Im Jahr 2024 ist viel geschehen im Rheinischen Braunkohlerevier im Städtedreieck Köln – Düsseldorf/Neuß – Aachen. Viele Akteure bereiten die Transformation des Reviers für die Zeit nach dem Bergbau vor, wo einerseits viele Arbeitsplätze wegfallen werden, andererseits aber auch Flächen frei werden für Folgenutzungen. Wie schaffen wir es, noch Freiflächen zu erhalten, die nicht industriell, zum Wohnungsbau oder für neue Infrastrukturen genutzt werden? Wir brauchen auch künftig größere, zusammenhängende Flächen, die der menschlichen Erholung dienen, auch weiterhin Platz für Fauna und Flora bieten
Bereits im Jahr 2021 hat sich der „Arbeitskreis Rheinisches Revier“ (AK.RR) des NABU und anderer Naturschutzverbände, unterstützt vom Landesbüro der Naturschutzverbände in Oberhausen gebildet. Es geht uns um das Einbringen unserer Vorstellungen des Naturschutzes in die überabeitete Regionalplanung.

------

= AUFGABEN =
(a) Nenne alle Städte, die laut dem Text über das Rheinische Revier das Städtedreieck bilden.
(b) Stimmen die folgenden Aussagen mit dem Text über das Rheinische Revier überein? (i) Der Arbeitskreis Rheinisches Revier hat sich 2021 gebildet. (ii) Das Landesbüro der Naturschutzverbände hat seinen Sitz in Köln. (iii) Nach dem Bergbau werden viele Arbeitsplätze wegfallen.

= MATERIAL =
------

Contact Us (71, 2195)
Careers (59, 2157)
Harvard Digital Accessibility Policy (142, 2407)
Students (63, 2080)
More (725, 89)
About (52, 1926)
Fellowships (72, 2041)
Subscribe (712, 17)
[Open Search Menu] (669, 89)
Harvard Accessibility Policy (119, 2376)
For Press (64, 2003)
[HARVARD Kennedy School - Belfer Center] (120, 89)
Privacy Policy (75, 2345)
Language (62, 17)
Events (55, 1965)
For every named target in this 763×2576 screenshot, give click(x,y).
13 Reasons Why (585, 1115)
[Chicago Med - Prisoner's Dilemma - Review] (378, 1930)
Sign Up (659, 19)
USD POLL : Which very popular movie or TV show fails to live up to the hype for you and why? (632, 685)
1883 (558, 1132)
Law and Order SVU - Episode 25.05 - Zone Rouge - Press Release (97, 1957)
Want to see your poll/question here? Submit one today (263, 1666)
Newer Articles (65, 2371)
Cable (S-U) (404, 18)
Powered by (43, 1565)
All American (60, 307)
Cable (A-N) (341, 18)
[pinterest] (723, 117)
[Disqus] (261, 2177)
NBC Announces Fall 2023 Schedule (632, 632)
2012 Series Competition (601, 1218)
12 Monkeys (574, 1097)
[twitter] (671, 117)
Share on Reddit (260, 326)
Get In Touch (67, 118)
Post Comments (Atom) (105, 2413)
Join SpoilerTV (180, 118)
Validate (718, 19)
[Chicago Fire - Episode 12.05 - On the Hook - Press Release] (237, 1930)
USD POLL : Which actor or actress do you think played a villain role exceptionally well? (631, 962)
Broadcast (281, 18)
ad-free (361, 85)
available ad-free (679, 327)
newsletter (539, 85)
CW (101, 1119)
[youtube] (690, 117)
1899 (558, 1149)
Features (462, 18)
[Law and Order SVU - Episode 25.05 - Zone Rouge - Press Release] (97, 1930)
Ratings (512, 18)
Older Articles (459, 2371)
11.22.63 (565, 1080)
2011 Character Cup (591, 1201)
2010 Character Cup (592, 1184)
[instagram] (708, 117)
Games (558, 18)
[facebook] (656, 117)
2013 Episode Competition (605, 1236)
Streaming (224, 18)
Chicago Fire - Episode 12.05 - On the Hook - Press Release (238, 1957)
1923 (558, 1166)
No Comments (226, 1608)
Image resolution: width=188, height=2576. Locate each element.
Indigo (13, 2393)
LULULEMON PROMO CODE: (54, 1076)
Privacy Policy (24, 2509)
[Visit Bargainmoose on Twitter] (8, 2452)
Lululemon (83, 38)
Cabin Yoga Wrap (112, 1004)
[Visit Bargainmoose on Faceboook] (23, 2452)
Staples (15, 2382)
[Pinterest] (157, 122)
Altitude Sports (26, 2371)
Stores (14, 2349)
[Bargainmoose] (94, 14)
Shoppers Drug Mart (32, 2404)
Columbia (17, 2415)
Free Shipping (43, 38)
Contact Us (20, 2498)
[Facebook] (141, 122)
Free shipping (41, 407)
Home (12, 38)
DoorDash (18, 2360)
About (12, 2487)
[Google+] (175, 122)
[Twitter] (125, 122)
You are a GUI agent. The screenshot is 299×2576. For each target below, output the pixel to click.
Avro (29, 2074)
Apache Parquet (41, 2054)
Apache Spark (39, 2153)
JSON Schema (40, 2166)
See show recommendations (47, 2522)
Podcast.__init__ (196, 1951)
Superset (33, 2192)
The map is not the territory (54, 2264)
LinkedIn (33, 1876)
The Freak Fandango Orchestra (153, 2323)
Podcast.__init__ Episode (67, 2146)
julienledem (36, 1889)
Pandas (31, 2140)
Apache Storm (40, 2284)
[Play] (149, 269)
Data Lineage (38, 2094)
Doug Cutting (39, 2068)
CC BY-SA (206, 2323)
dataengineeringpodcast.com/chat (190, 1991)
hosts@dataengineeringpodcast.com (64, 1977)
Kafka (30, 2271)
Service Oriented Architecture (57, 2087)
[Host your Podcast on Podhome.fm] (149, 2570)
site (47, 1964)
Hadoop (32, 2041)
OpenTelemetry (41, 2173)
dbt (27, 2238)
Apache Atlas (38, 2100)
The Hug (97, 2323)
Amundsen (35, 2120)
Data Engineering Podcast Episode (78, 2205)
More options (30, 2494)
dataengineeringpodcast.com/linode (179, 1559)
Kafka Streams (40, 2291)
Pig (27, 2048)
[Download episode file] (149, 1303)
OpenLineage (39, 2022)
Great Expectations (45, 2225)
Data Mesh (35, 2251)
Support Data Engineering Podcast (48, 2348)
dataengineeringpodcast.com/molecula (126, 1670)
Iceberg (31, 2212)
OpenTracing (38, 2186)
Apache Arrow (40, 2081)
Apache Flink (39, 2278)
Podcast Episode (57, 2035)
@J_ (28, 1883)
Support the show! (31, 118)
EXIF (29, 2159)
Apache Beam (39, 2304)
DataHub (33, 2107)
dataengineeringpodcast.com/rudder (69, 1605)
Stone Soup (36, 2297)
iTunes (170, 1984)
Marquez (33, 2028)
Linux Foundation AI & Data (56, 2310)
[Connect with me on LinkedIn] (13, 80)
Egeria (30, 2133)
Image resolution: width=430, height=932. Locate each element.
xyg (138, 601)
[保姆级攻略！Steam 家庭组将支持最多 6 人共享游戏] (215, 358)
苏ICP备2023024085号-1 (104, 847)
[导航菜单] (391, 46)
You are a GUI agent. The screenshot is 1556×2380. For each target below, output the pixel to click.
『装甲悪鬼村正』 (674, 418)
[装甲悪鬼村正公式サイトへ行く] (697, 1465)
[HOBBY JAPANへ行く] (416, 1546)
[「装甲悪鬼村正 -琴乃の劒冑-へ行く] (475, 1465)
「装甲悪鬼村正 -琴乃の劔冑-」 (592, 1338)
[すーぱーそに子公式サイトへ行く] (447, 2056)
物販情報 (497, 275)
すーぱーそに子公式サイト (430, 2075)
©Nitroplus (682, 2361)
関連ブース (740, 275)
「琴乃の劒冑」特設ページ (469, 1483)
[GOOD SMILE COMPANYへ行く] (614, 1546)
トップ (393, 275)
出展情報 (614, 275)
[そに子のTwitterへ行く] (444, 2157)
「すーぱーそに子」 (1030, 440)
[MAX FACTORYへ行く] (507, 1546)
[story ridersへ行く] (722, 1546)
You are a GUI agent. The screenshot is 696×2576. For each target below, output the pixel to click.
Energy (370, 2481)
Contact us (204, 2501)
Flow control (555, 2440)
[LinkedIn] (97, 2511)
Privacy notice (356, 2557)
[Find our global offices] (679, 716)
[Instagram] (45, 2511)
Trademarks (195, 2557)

------

= ANTWORTEN NACH AUFGABE =
(a) Köln, Düsseldorf, Neuß, Aachen

(b)
(i) Ja: „Bereits im Jahr 2021 hat sich der „Arbeitskreis Rheinisches Revier“ (AK.RR) des NABU und anderer Naturschutzverbände, unterstützt vom Landesbüro der Naturschutzverbände in Oberhausen gebildet.“
(ii) Nein: „Landesbüro der Naturschutzverbände in Oberhausen“
(iii) Ja: „wo einerseits viele Arbeitsplätze wegfallen werden“